Stored data entries
━━━━━━━━━━━━━━━━━━━━
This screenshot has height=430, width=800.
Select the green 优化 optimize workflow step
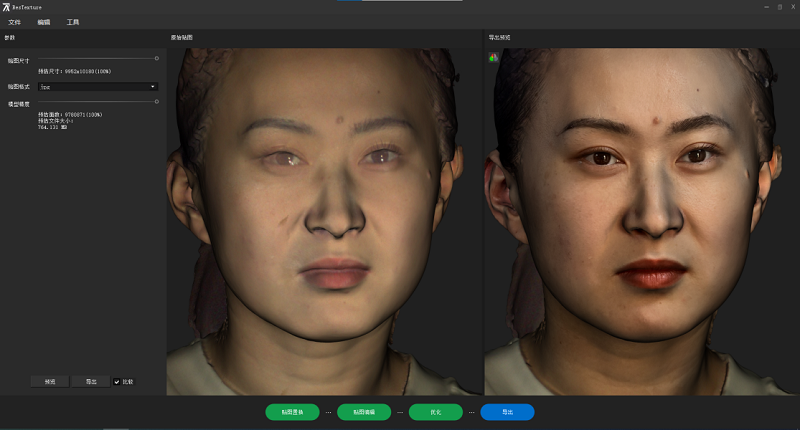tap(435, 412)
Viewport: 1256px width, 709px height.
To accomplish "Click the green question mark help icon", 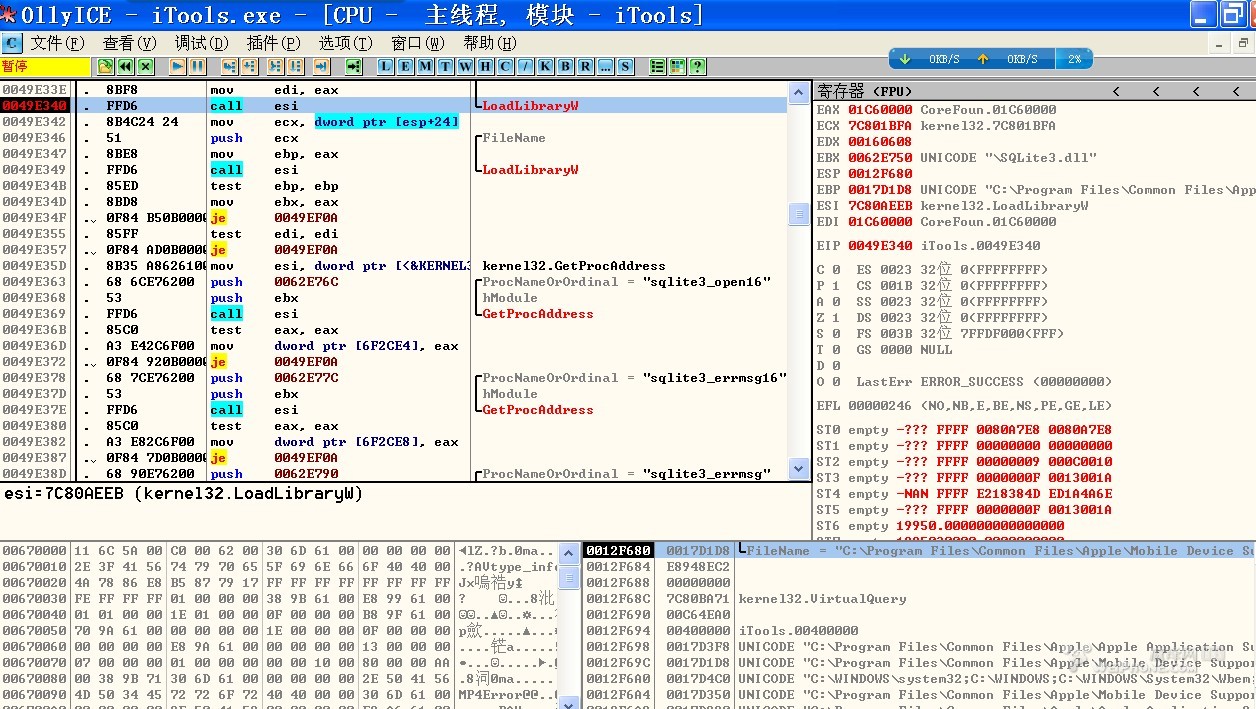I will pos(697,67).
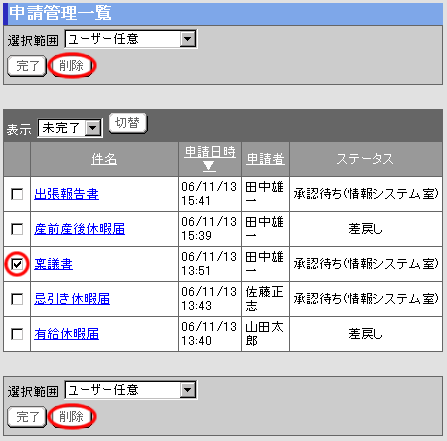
━━━━━━━━━━━━━━━━━━━━
## Work item
Pull out every line above that holds the word "width".

## Written response
This screenshot has height=430, width=800.
Viewport: 1256px width, 709px height.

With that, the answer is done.